SAN Appliances: Enabling Media Rich Internet Storage Networks - Technology Information

Computer Technology Review, August, 2000 by Robert Woolery

The promise of the Internet is being unlocked. With massive bandwidth and storage capacities readily available and desktop computers, PDAs, cell phones, and TVs linked like never before, second-generation Internet applications are poised to harness the potential of worldwide data access. Led by streaming media, interactive e-business, and content delivery, these next generation Internet applications promise to bring real world data to individuals and workgroups to make the Internet an indispensable part of life. Yet before users embrace ubiquitous data access, Quality of Service and "user experience" must equal that delivered by over-air or cable systems.

These requirements for Quality of Service (QoS) and user experience are forcing a revolution in Internet, as well as corporate infrastructures. Consequently, streaming media and content delivery companies, as well as Fortune 500 and "brick and mortar" firms, are developing next generation infrastructures, specifically "core-edge" deployments. With this distributed peer-to-peer topology, firms can bring content closer to the user, increasing the quality of user experience and customer interaction (Fig 1).

Network architects and storage professionals designing these next-generation infrastructures are looking to Storage Area Networks (SANs) to play a critical role in meeting these QoS demands as they create "content-centric" Internet Storage Networks (ISNs). More specifically, these Internet Storage Networks are looking at the positive impact that "disruptive" SAN technologies can bring to their operations.

This "core-edge" transaction/content management design allows for one-to-one trust relationships enabled by SANs. A distributed peer-to-peer high-bandwidth Internet Storage Network infrastructure would provide:

* High-performance Internet content delivery.

* High I/O connectivity enabling e-commerce.

* QoS without performance loss.

* Fortress-like security.

* Scalable shared resources.

* Uninterrupted user interaction.

* Reduced network and storage costs.

* Reduced acquisition, implementation, and operating costs.

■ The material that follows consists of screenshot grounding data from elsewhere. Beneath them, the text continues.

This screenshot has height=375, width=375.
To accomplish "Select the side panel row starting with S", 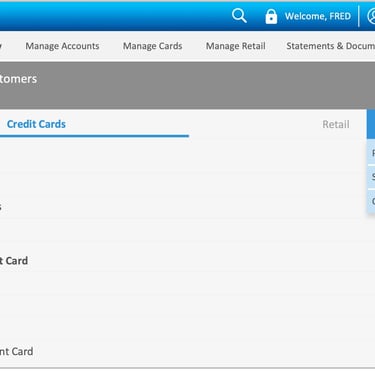I will (x=371, y=177).
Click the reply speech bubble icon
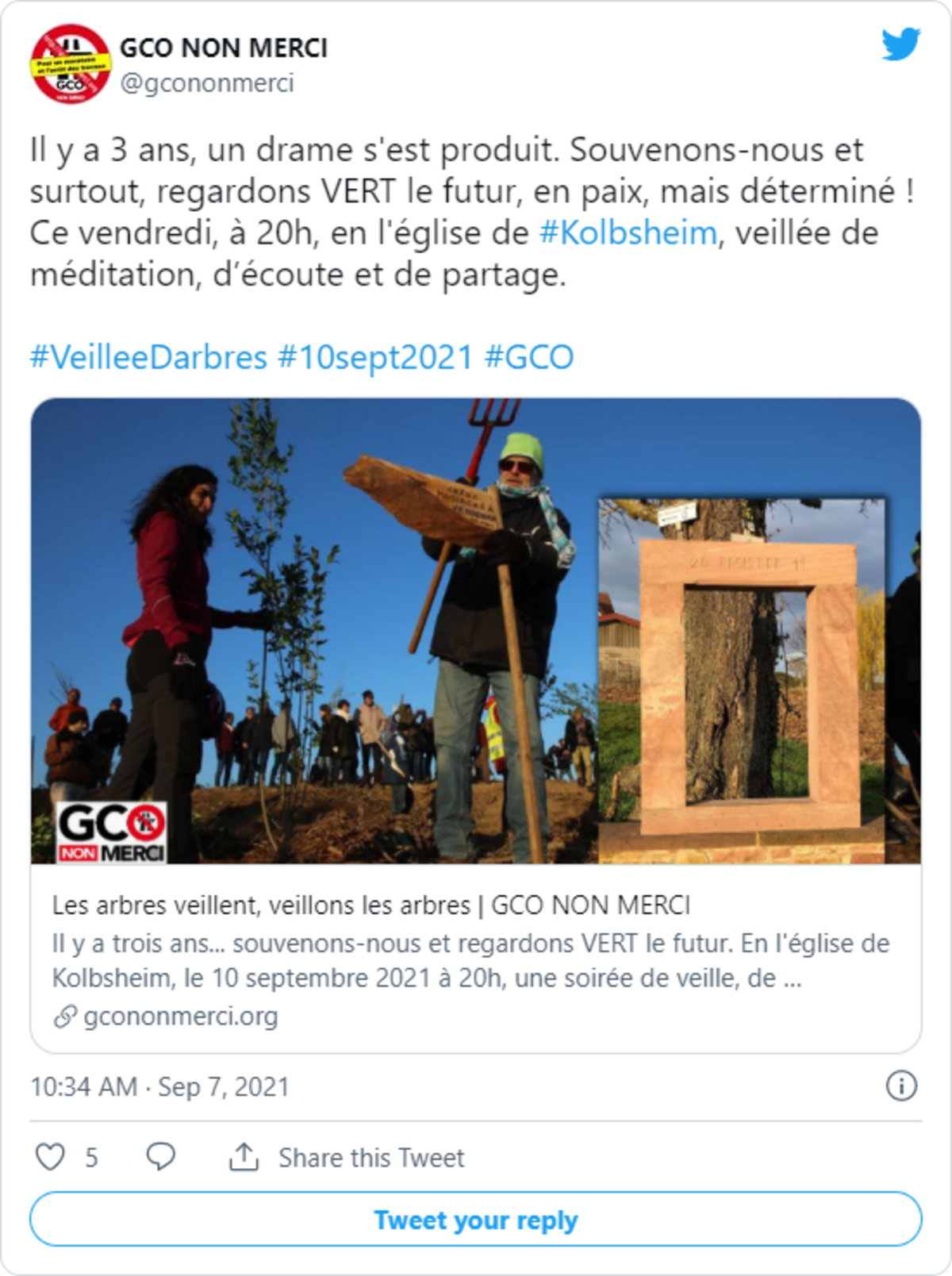Screen dimensions: 952x1276 pos(161,1157)

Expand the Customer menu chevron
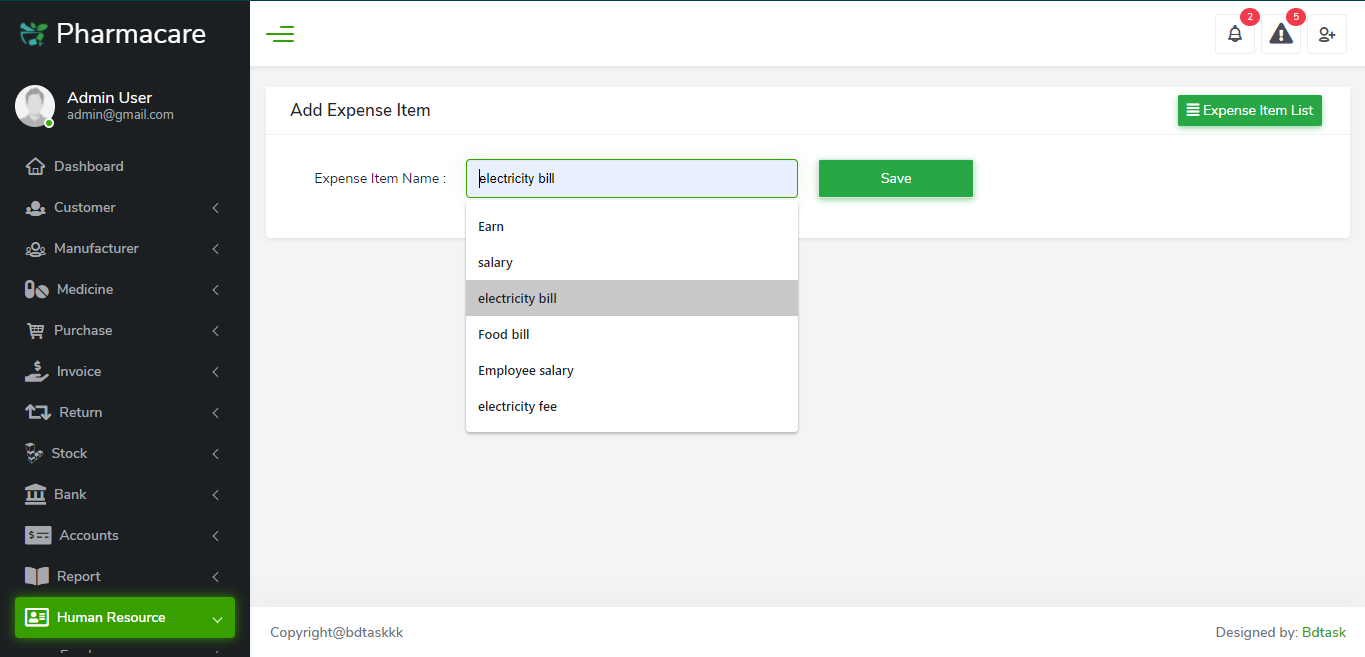pyautogui.click(x=216, y=208)
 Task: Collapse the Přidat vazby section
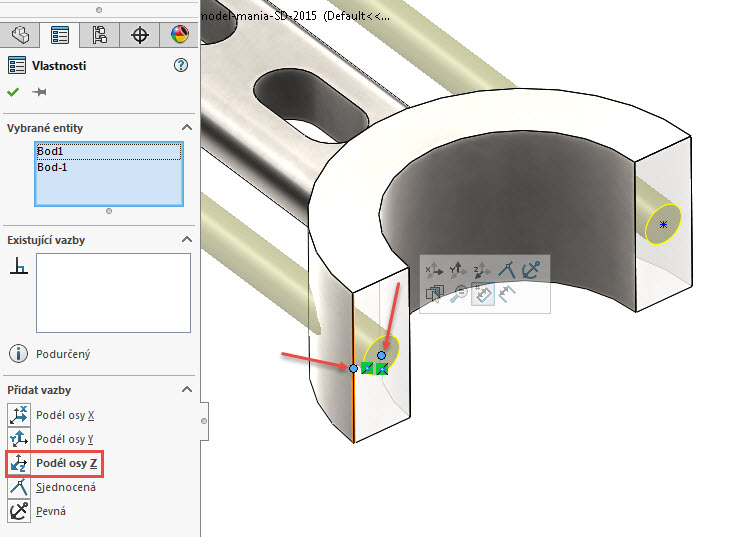click(x=186, y=389)
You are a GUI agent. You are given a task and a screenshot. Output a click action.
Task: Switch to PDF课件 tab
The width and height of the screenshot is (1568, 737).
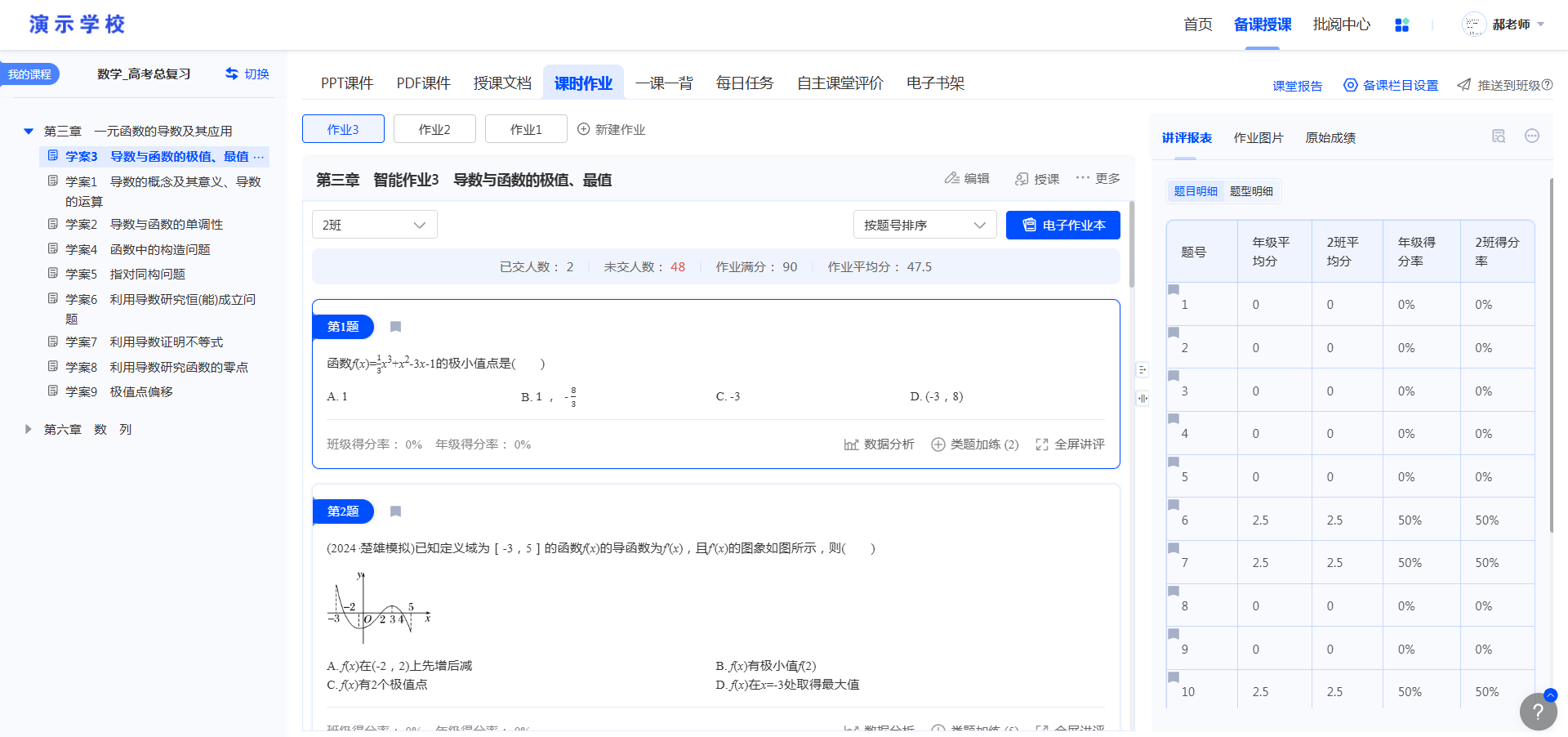click(x=423, y=83)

* Critical data monitoring, reporting, and analysis.

"Core-edge" infrastructure deployments were conceived to meet the explosive growth and demands of streaming media, as well as interactive e-business and content delivery, but implementation has proven to be a challenge. Internet content, more specifically media-rich content, covers a tremendous range of file sizes, formats, and performance requirements. Changing from a traditional mix of text and numbers to one that now includes images, sound, and video has rendered current network storage technology outdated. Consequently, content delivery and other IT professionals are faced with the prospect of creating infrastructures using earlier, outdated technology that is difficult and costly to customize for their specific and typically wide-ranging data delivery requirements.

We need to explore the concept of network storage and data accessibility through its evolutionary progression to meet the needs of streaming media and content delivery. We need to explore creating a high bandwidth flexible infrastructure that pools, shares, and scales resources enabling a next generation infrastructure, while reducing acquisition, implementation, and operation costs. We must recognize that if "brick and mortar," "click and order," or streaming media enterprises are to be successful, they will need to access data from a variety of storage media and stage it on the edge of the Internet at high-speeds without degrading QoS.

Media-Rich Internet Storage Networks

Internet Storage Networks have been conceived to meet the tremendous growth and demands of e-commerce, streaming media, data mining, and online transaction processing. These factors are the driving force behind petabyte-class core data repositories and multi-terabyte edge sites that more than double in size every quarter. As stated before, the nature of this data has changed from text and numbers to now include images, sound, and video. This data explosion and change of data has altered how worldwide infrastructures deliver data--elevating the management, sharing, distribution, and protection needs of storage infrastructures--while the heterogeneity of storage and server hardware places even further demands on the IT professionals charged with managing these resources. With this new mix of data in a large, non-deterministic distributed world, the classic Fibre Channel and SCSI direct-attached storage, "hands-off" proprietary closed systems, and Ethernet Network Attached Storage (NAS) solutions have reached th eir limits in scalability, performance, connectivity, and management capability.

Roadblocks

Web architects and Internet administrators face a myriad of potential roadblocks in implementation content-centric infrastructures with "hands-off' proprietary closed systems and Ethernet Network Attached Storage (NAS) technology. For example, with "hands-off' multi-million dollar closed systems, flexibility, scalability, and performance are expensive and limited. Once a system is installed you must receive permission or wait for service to move or re-purpose a system. Scalability means vendor lock-in, purchasing commodity components at a premium price. Performance means adding expensive systems to deliver the number of simultaneous streams needed to adequately deliver content.